Exquisite Prompt Writing Resources
Prompts and resources:
As a child, Shannon Hale began writing books, mostly fantasy stories where she was the heroine. As an adult, her re-tellings and riffs on fairy tales, reach a new generation of kids less familiar with these classic stories.
The Goose Girl, her critically acclaimed first book, is an ALA Teens' Top Ten and Josette Frank Award winner. Enna Burning, River Secrets, and Forest Born are companion books to Goose, continuing the Bayern books series. Princess Academy is a Newbery Honor Book and a New York Times best seller — with the sequel Princess Academy Palace of Stone coming out in 2013. Book of a Thousand Days, a fairy tale retelling, received a CYBILS award. Hale's two books Austenland and Midnight in Austenland were inspired by Jane Austen's classic novels. She and her husband Dean co-wrote the graphic novel Rapunzel's Revenge, which was selected by Today's Al Roker for Al's Book Club for Kids. Its sequel, Calamity Jack, followed in 2010.
Prompt for Grades K-2 (Level I)
In Shannon Hale's contribution to The Exquisite Corpse story, the bad guy talks out of his rear end and sits on his face! How crazy (and creative) is that? Take Shannon's lead and write us a little story where one of the character's body parts has a special talent. Maybe he sings through his nose or she walks on her elbows. If you'd like to draw a picture, too, send it along.
Prompt for Grades 3-5 (Level II)
Fables are short stories that teach a lesson. Most fables are filled with animals that have the characteristics of humans. Think about The Tortoise and the Hare — it teaches us that slow and steady wins the race; or The Lion and The Mouse, which teaches us about cooperation. Create a story, using at least two animals, which will teach an important lesson.

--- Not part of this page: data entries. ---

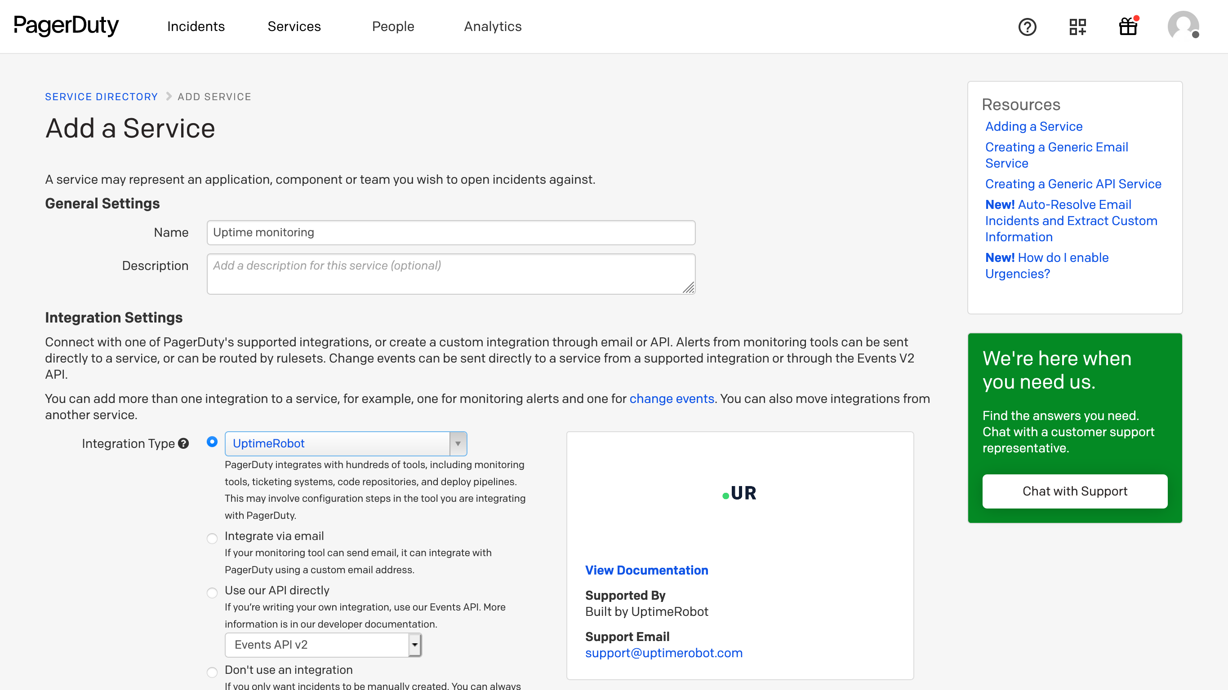Click the PagerDuty logo
This screenshot has height=690, width=1228.
pos(66,26)
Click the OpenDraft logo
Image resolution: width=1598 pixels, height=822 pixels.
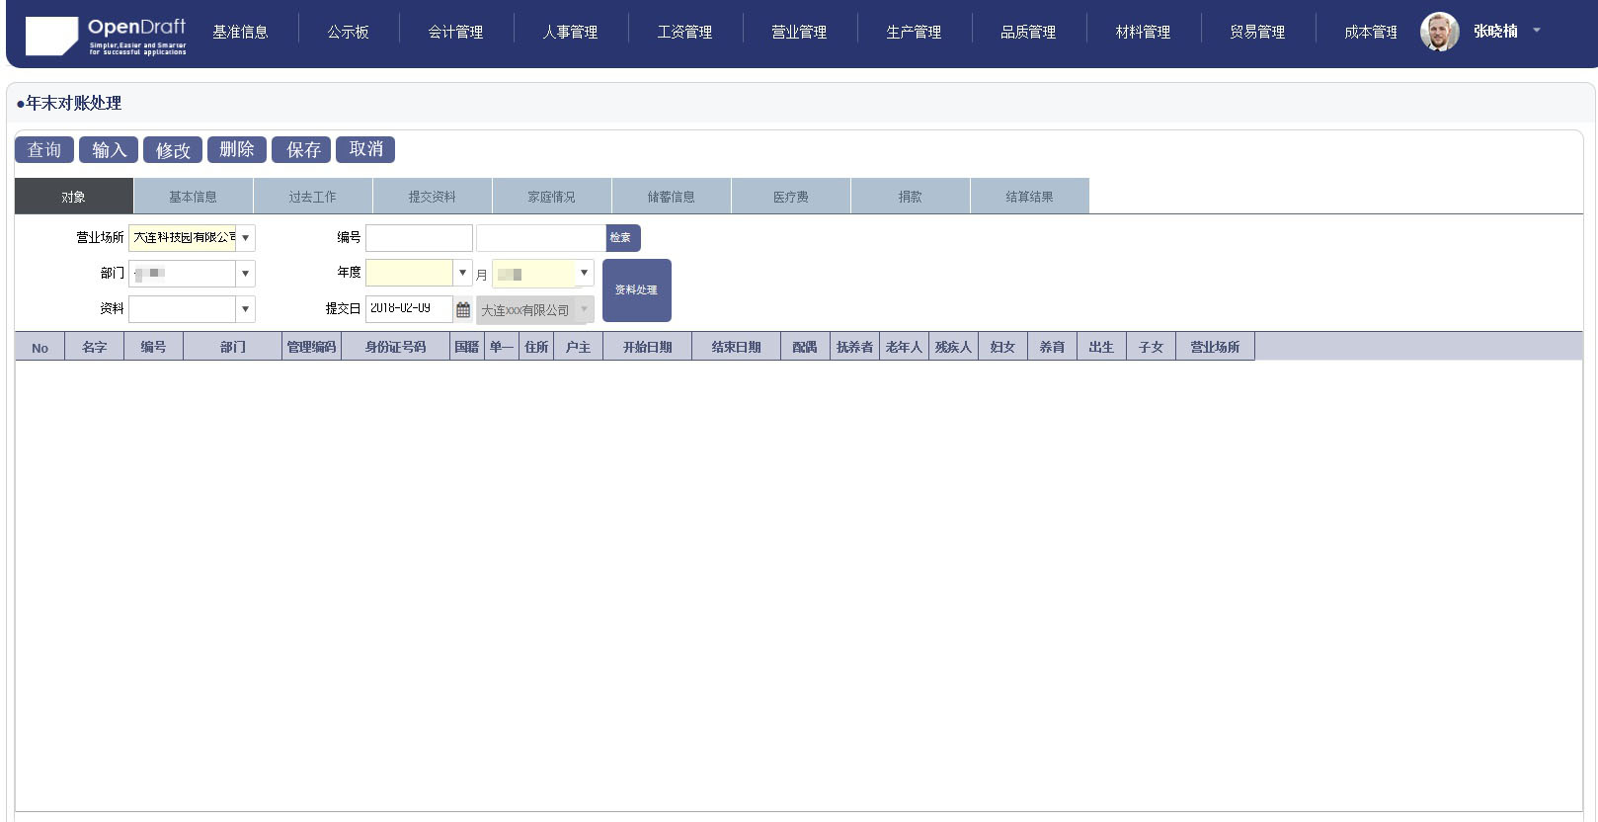(x=106, y=36)
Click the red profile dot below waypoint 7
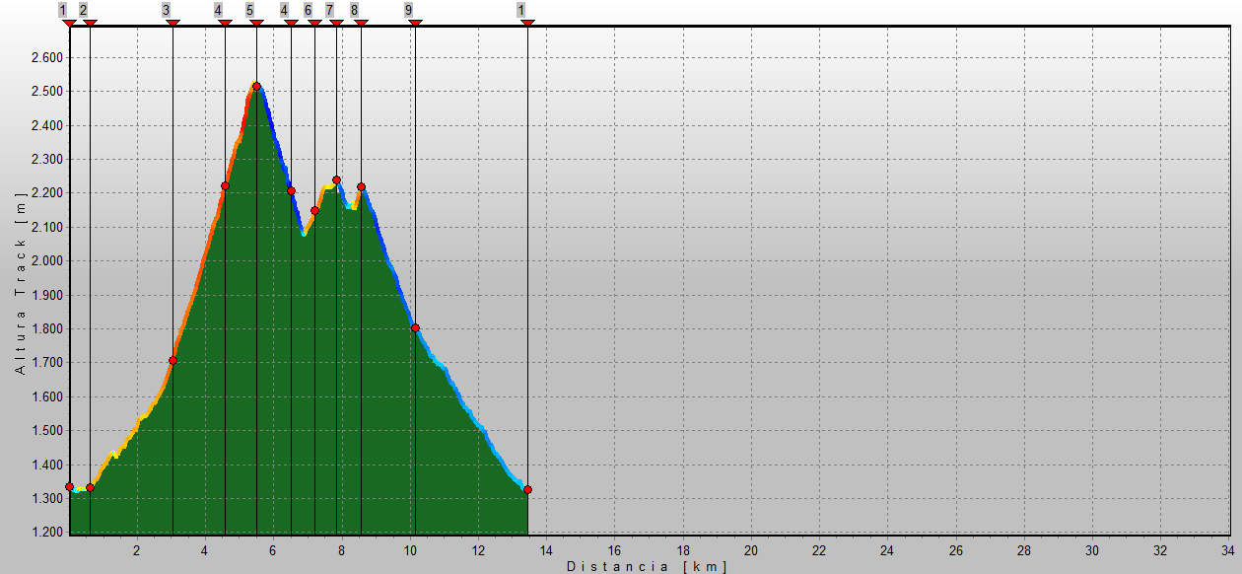 pos(336,180)
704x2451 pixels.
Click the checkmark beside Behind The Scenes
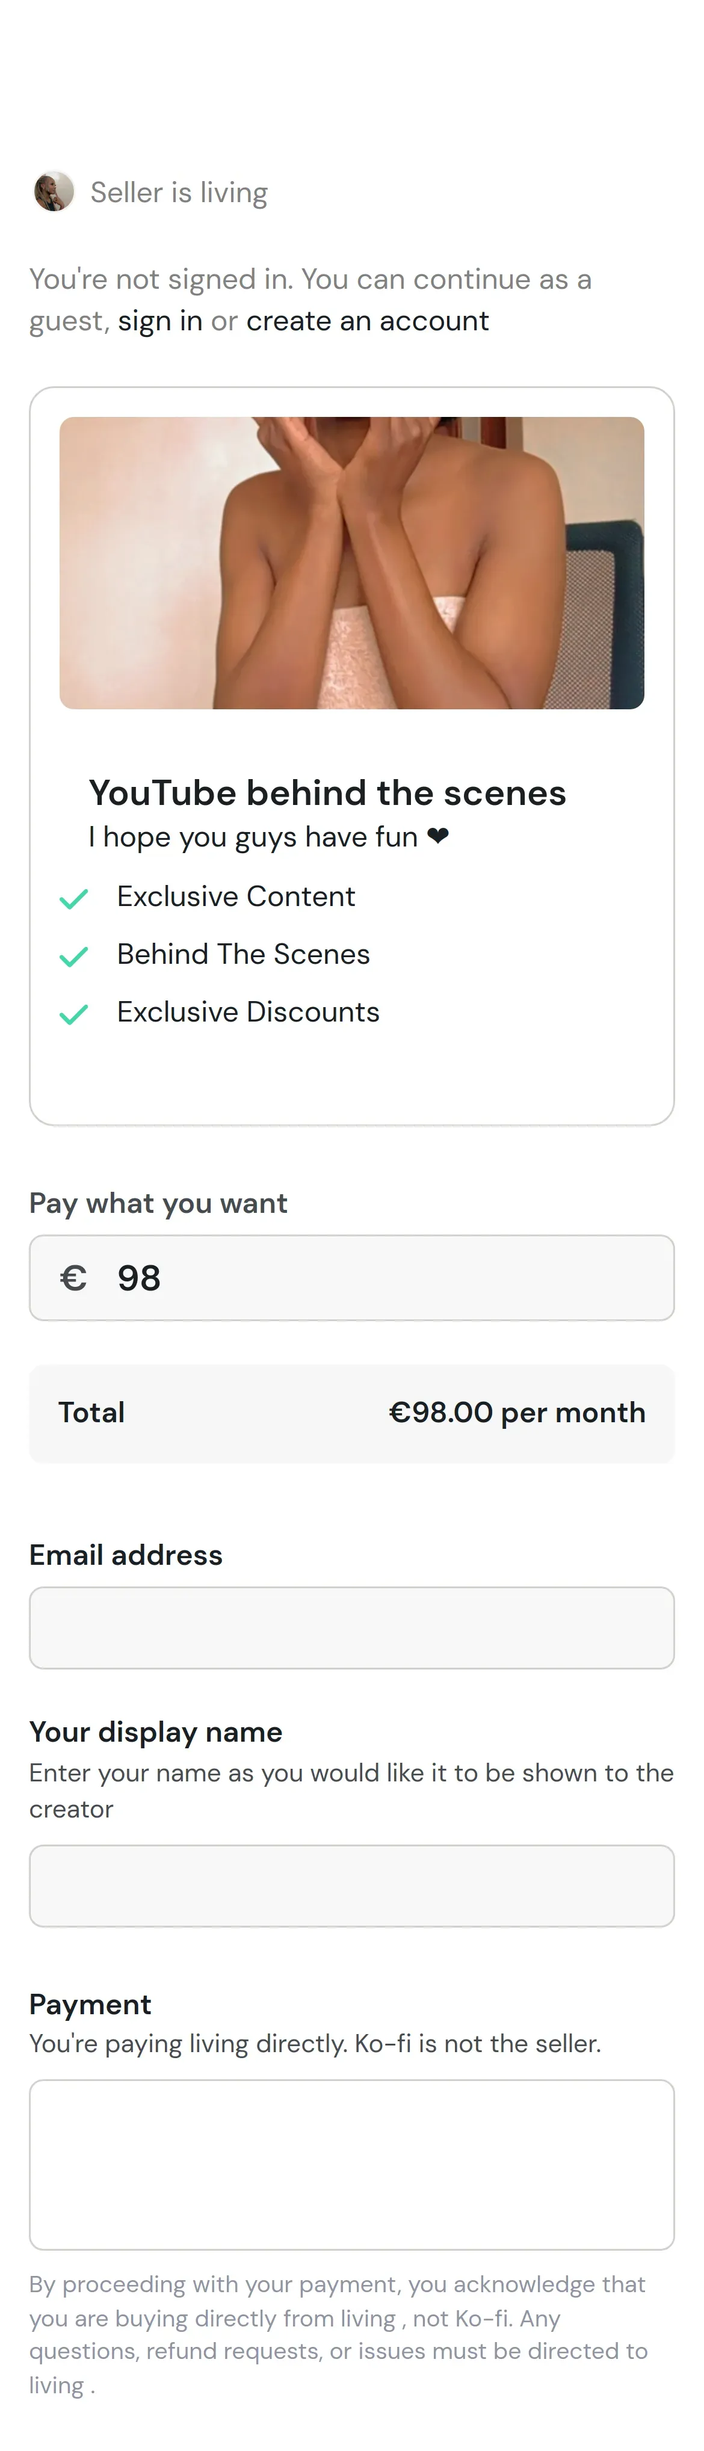tap(73, 956)
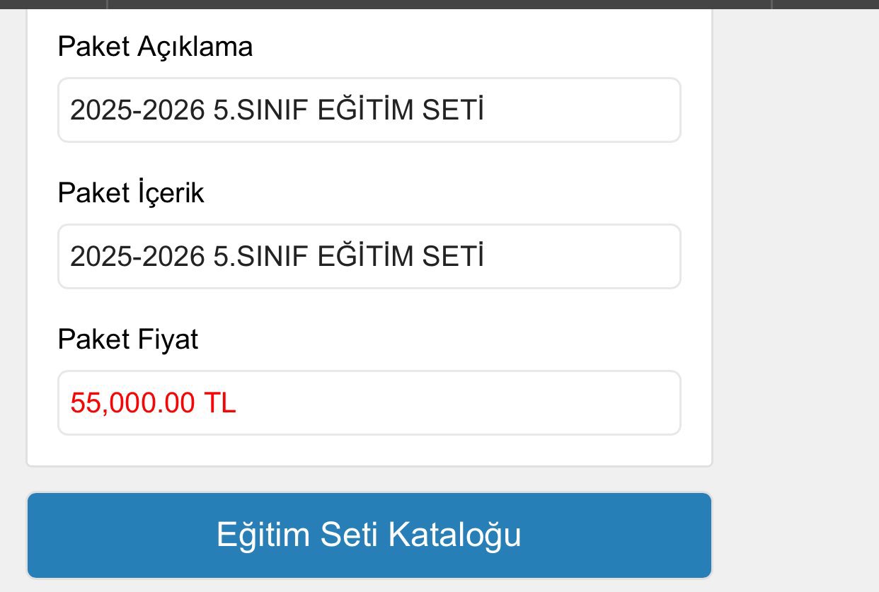This screenshot has height=592, width=879.
Task: Click "5.SINIF" in the Paket Açıklama field
Action: (x=261, y=111)
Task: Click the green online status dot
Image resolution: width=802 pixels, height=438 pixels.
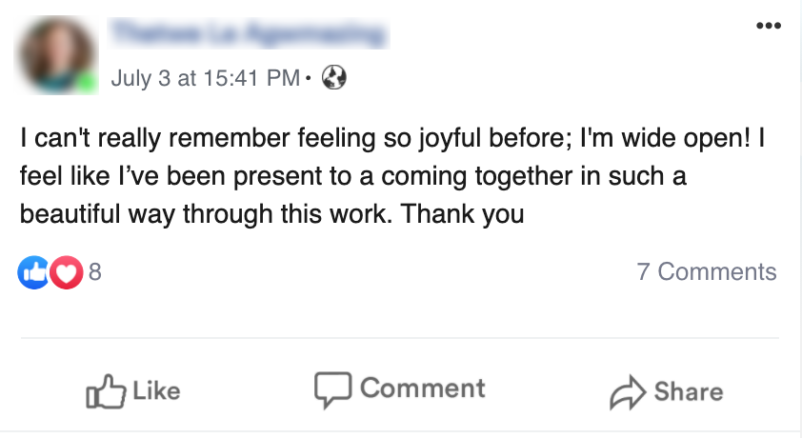Action: (x=89, y=84)
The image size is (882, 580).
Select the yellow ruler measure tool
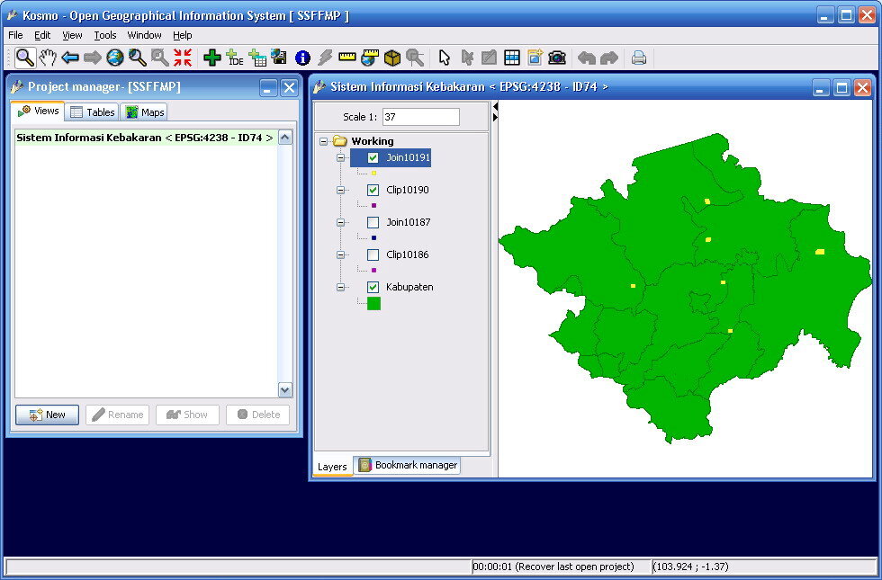pos(347,58)
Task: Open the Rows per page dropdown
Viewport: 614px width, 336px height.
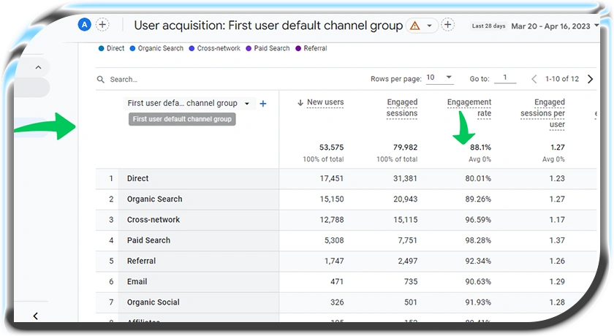Action: coord(439,78)
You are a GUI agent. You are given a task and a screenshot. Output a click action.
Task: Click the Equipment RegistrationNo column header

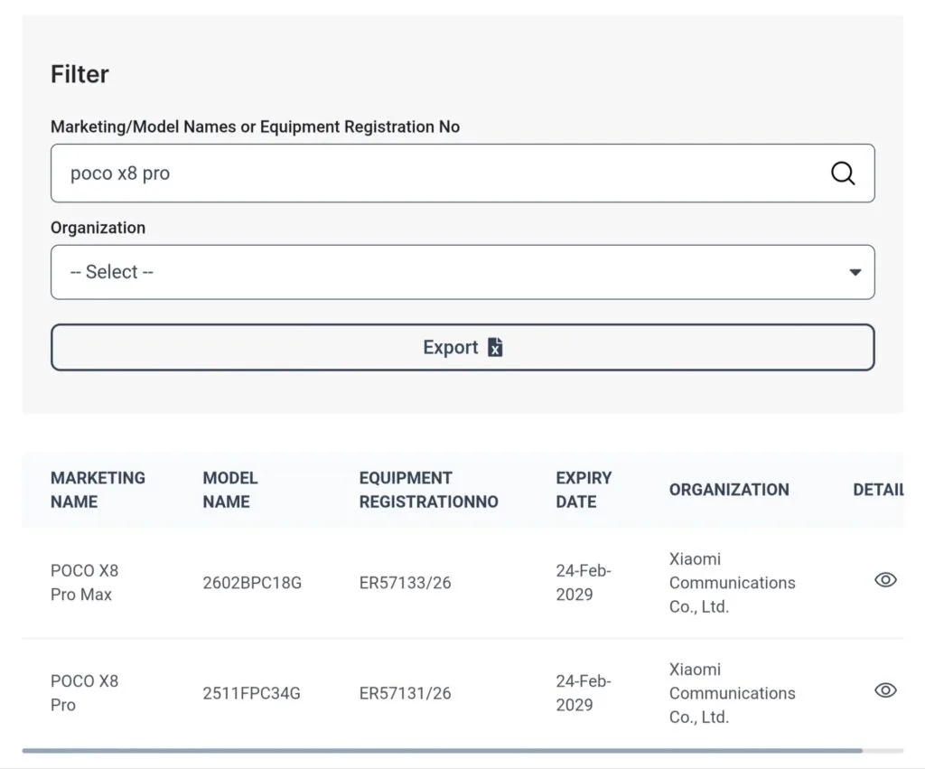pos(429,489)

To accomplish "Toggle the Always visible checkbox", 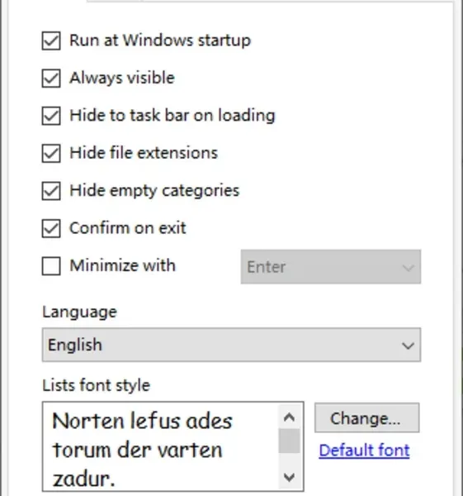I will click(51, 79).
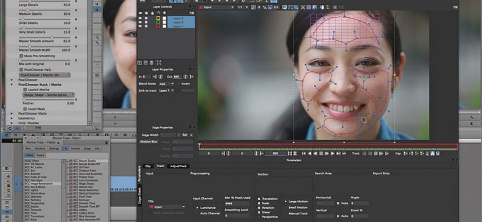Go to the first frame button
Image resolution: width=482 pixels, height=222 pixels.
pos(304,153)
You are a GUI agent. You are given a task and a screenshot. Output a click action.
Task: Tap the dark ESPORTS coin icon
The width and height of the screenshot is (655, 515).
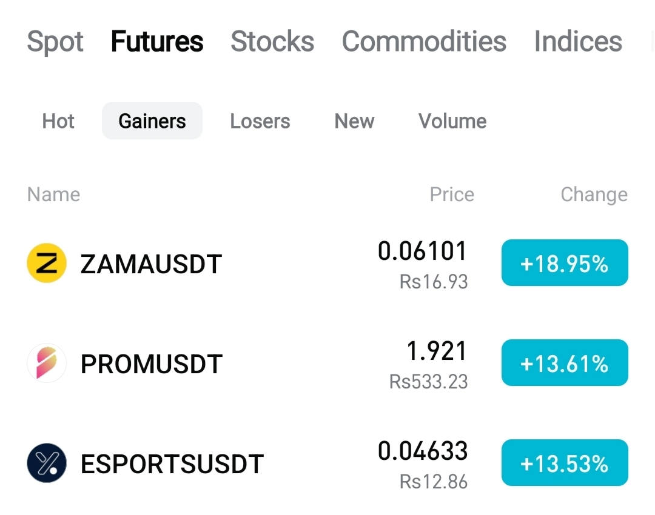pyautogui.click(x=47, y=464)
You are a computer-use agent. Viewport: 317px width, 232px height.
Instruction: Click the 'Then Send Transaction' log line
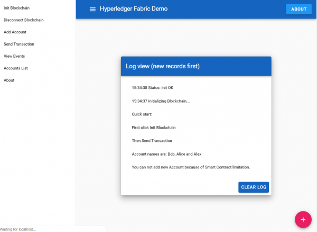point(153,141)
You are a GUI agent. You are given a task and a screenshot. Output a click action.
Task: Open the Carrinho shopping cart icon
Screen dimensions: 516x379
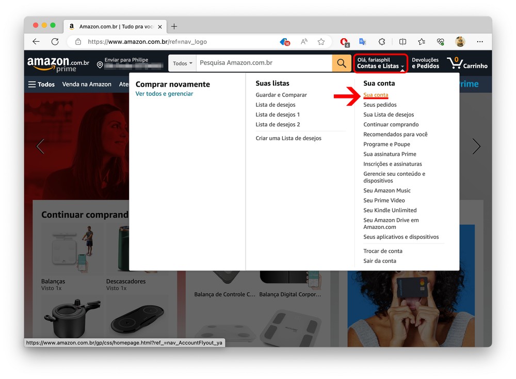(x=467, y=63)
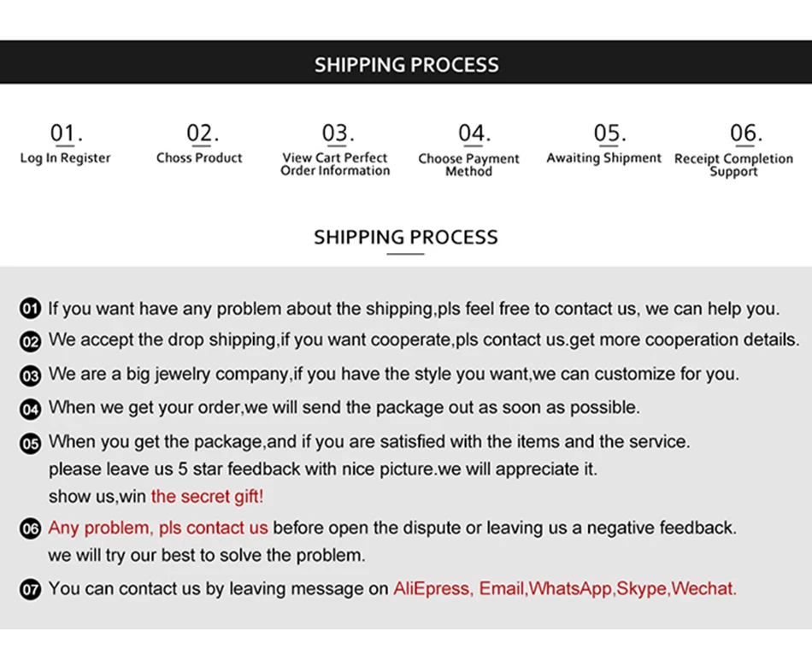Select View Cart Perfect Order Information step
812x655 pixels.
point(335,150)
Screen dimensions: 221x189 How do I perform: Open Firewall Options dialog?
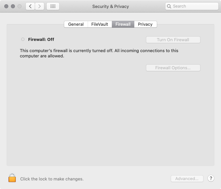[x=173, y=68]
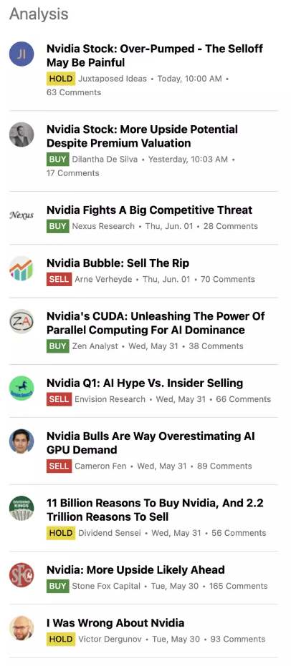Click the Zen Analyst ZA logo

(x=22, y=321)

Prompt for Grades 6-8 (Level III)
Many legends and folktales are pourquoi tales. Pourquoi tales — sometimes called "origin stories" — are fictional stories that explain why something is the way it is ("pourquoi" means "why?" in French). Before people were able to use science to explain nature, they used these stories to make sense of the world around them. In honor of Shannon Hale's graphic novels, use a comic format to share a pourquoi tale and to explain something in nature, like why the sun rises and sets or why the peacock has such colorful feathers.
A comic panel consists of one drawing that depicts a single moment. In daily newspapers, comic strips usually include either four panels or three panels all of the same size. The shapes of panels and the number of panels on a page in a comic book or graphic novel often vary widely. You may choose your own panel format to come up with a 12-24 panel comic on 1-2 pages.
Prompt for Grades 9-12 (Level IV)
In Rapunzel's Revenge, Shannon Hale starts with the familiar Rapunzel story and changes the setting to the Old West. Now, we'd like you to do something similar. Choose a popular fairy tale and give it a new setting. Be sure to include lots of details that help us get a sense of the place.